In a comparison of patients in the ancillary pain study (patients responding to the 2-week and 8-week pain surveys) with all patients in the main FORCE-TJR cohort (the parent study), no meaningful clinical differences were identified despite some statistically significant differences in the preoperative variables (including sex, BMI, emotional health, and comorbidities). Within the pain survey cohort, 1655 of 3614 (45.8%) TJR patients (total knee replacement plus total hip replacement) completed both 2-week and 8-week surveys. No clinically meaningful differences in preoperative factors were found between pain survey respondents (at both 2 weeks and 8 weeks) and all FORCE-TJR participants with the exception of a difference in percentage of nonwhite patients (5.5% [36 of 659] in the pain cohort vs 10.3% [2145 of 20 783] in the FORCE-TJR cohort). eTable 1 in the Supplement summarizes the KOOS pain scores, and eTable 2 in the Supplement compares other patient characteristics.

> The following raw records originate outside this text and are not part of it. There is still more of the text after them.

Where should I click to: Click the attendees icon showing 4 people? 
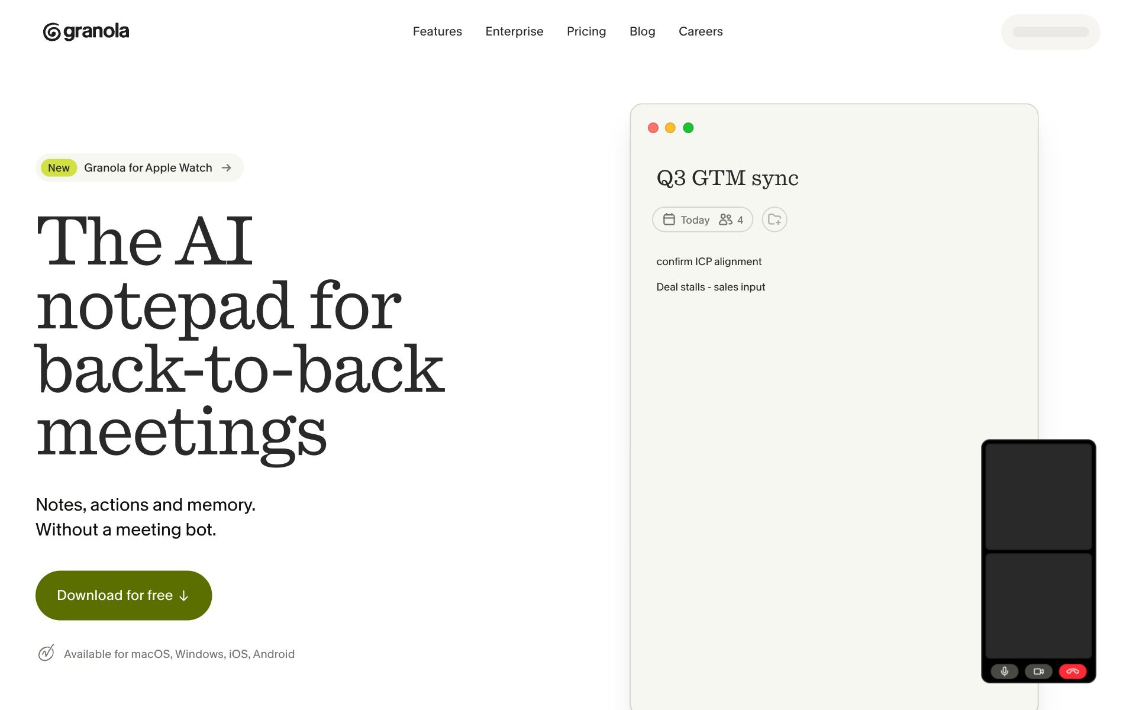click(x=725, y=220)
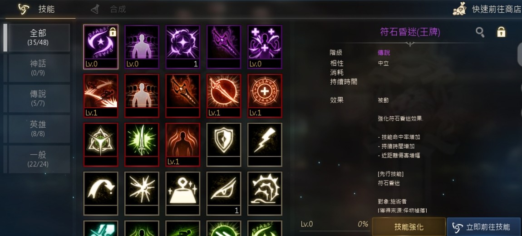The height and width of the screenshot is (236, 522).
Task: Select the red circle cross skill
Action: tap(265, 95)
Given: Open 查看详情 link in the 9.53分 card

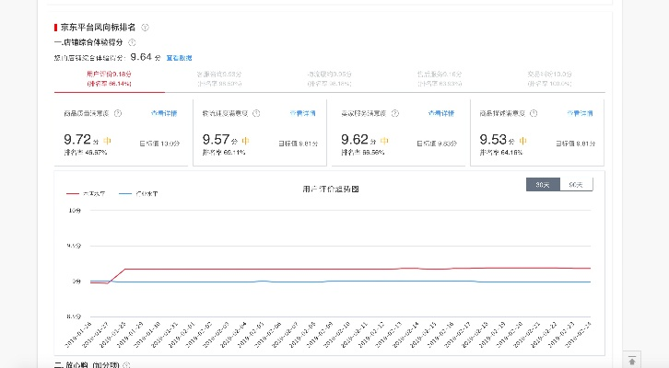Looking at the screenshot, I should coord(581,113).

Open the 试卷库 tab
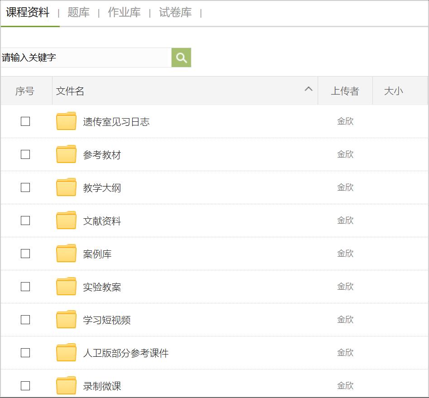pos(175,13)
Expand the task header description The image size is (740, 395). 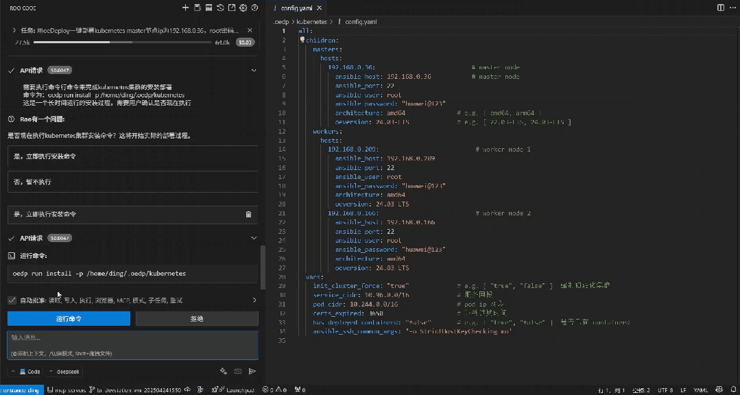coord(14,30)
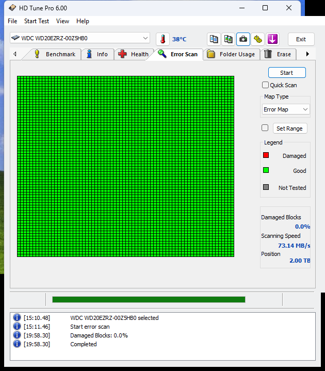325x371 pixels.
Task: Click the copy text to clipboard icon
Action: [x=214, y=39]
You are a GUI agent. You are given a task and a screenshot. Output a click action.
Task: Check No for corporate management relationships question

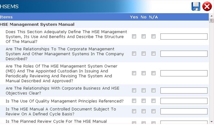tap(143, 54)
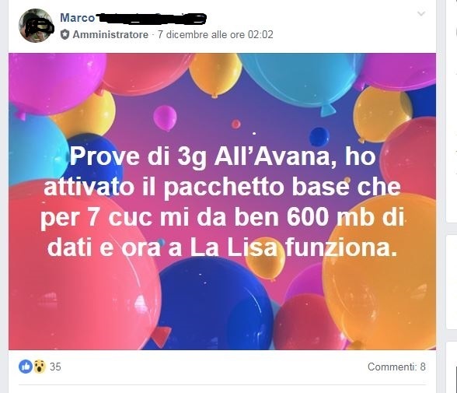Click the Amministratore label
Image resolution: width=457 pixels, height=393 pixels.
(x=110, y=34)
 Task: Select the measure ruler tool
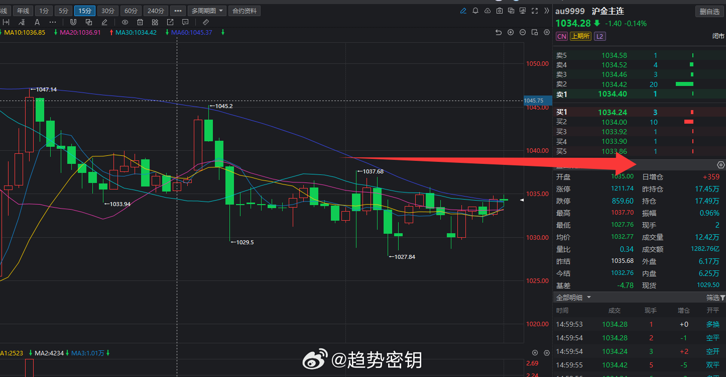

Factors Associated With Post-TKA Pain Trajectories
Two pain trajectory subgroups were identified at 8 weeks: fast pain relief in the first 8 weeks after TKA (fast pain response; 72.4% [477 of 659] of the sample) and no fast pain relief (slow pain response; 27.6% [182 of 659] of the sample) (Figure). The mean (SD) KOOS pain score at 6 months was 87.3 (13.4) in fast pain responders vs 74.5 (19.4) in slow pain responders.
Significant factors associated with the slow pain responder trajectory in univariate analyses were lower (worse) preoperative SF-36 MCS scores (51.5 vs 54.6; P = .002), more pain before surgery in the surgical knee (46.4 vs 49.2; P = .04), and worse preoperative KOOS ADL scores in the surgical knee (51.2 vs 57.0; P < .001) (eTable 3 in the Supplement). Sex, age, BMI, marital status, educational level, insurance status, Charlson Comorbidity Index, and previous joint replacement surgery were not significantly associated with the pain trajectory (eTable 3 in the Supplement). In multivariable-adjusted analyses, preoperative SF-36 MCS scores and preoperative KOOS ADL scores in the surgical knee were associated with the pain trajectory (Table 2). Each unit increase in SF-36 MCS and KOOS ADL score in surgical knee scores was associated with odds ratios of 0.98 (95% CI, 0.96-1.00; P = .02) and 0.97 (95% CI, 0.95-0.99; P = .007) for the slow pain responder trajectory, respectively.
Unadjusted and Multivariable-Adjusted Association of Pain Trajectories With 6-Month Pain
In univariate analyses, pain trajectories at 8 weeks were statistically significant and clinically meaningfully associated with the KOOS pain score at 6 months after TKA. Race, Charlson Comorbidity Index, and preoperative SF-36 MCS scores were also statistically significantly associated with the KOOS pain score at 6 months after TKA (Table 3). Nonwhite race was associated with a 9-point-lower KOOS pain score (75.4 vs 84.3, P = .01), Charlson Comorbidity Index of at least 3 with a 10-point-lower score compared with a score of 0 (74.7 vs 85.4, overall P < .001), and preoperative MCS score of at least 45 with a 10-point-higher score (85.7 vs 75.9, P < .001).
The pain trajectory at 8 weeks was significantly and clinically meaningfully associated with higher KOOS pain scores at 6 months after TKA in both the full model and reduced multivariable models. These results are summarized in Table 4. After adjusting for patient factors, the pain trajectory at 8 weeks after TKA was independently associated with the mean KOOS pain score at 6 months, with a between-trajectory difference of −11.3 (95% CI, −13.9 to −8.7; P < .001).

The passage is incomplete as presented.